• _Task brief_
In the entries that follow, find the line containing "Click Facebook icon for Kiên Long result"; from there, copy every line exactly through the line containing "Uncheck the 越秀".

• _Task inputs_
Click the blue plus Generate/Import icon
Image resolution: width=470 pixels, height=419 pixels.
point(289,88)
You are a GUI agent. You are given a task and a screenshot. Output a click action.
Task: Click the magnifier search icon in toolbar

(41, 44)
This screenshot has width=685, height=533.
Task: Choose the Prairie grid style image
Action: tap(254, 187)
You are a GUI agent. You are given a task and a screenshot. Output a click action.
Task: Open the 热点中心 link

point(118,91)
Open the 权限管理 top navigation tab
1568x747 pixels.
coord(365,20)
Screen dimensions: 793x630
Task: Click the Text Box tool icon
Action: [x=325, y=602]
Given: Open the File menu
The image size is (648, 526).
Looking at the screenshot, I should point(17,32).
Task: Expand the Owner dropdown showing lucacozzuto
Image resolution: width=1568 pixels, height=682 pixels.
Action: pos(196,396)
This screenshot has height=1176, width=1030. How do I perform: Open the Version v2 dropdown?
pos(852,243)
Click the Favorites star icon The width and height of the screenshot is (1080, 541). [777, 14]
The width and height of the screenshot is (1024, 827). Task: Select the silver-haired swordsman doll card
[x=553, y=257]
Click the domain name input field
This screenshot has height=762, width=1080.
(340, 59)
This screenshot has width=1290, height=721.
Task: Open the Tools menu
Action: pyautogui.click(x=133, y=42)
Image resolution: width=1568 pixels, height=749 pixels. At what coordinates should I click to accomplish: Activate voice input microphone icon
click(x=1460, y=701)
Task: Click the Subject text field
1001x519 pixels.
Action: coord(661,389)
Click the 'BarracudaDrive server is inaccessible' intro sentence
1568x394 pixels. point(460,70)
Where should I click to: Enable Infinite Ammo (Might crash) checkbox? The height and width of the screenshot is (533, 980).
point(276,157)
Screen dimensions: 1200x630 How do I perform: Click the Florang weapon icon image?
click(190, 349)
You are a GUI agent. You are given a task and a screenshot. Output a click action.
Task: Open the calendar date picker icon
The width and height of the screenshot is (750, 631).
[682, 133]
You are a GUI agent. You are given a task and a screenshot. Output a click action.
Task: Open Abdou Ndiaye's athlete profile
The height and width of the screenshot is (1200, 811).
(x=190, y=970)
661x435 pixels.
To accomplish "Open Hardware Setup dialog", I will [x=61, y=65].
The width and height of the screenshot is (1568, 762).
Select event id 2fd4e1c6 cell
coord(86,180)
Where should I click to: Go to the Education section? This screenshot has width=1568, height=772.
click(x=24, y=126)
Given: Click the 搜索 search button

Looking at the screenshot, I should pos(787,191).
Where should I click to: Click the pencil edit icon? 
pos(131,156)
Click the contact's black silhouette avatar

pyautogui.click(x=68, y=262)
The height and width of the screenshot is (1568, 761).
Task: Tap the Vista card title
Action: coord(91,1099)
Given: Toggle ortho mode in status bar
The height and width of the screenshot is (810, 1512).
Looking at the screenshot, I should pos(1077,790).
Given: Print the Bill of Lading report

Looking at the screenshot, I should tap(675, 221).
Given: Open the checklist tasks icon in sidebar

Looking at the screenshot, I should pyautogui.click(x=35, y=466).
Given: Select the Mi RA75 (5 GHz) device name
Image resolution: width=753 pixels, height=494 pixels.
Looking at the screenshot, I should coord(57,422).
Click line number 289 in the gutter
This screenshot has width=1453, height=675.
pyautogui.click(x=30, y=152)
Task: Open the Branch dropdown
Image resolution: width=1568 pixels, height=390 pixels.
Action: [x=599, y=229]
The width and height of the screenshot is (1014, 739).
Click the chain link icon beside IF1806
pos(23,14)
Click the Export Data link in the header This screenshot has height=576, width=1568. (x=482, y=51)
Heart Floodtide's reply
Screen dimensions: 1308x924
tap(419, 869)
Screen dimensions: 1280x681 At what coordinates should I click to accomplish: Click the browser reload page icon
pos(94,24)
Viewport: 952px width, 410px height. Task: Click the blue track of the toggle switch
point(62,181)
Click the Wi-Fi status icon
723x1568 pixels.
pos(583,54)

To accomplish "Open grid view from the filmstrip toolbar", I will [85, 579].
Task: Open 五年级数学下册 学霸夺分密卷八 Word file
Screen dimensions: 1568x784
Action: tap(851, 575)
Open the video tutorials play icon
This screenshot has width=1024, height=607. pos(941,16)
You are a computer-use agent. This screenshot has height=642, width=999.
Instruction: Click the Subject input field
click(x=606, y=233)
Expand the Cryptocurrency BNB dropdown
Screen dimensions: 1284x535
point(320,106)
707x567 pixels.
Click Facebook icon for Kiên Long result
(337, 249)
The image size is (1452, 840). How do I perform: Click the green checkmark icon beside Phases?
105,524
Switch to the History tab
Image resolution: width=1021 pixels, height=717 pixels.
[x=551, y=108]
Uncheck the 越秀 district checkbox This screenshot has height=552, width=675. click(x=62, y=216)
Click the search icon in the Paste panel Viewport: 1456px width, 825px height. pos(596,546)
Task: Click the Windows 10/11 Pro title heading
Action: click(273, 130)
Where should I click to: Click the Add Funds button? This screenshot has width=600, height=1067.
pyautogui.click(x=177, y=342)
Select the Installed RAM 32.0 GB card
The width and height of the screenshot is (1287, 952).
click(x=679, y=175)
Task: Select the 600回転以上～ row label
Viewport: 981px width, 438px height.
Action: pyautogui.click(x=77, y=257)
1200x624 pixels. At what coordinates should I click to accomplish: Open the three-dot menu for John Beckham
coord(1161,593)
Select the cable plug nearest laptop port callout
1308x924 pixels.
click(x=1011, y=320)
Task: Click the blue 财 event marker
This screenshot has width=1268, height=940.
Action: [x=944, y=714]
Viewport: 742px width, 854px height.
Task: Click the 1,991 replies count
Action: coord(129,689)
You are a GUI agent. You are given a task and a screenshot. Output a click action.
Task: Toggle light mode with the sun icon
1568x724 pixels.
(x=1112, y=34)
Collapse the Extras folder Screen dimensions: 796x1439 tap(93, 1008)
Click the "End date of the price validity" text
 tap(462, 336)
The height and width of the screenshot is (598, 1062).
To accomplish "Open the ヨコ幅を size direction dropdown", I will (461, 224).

• _Response_
Click Facebook icon for Kiên Long result
(337, 249)
The image size is (1452, 840). How do I perform: Click the green checkmark icon beside Phases?
105,524
Switch to the History tab
Image resolution: width=1021 pixels, height=717 pixels.
[x=551, y=108]
Uncheck the 越秀 district checkbox This screenshot has height=552, width=675. click(x=62, y=216)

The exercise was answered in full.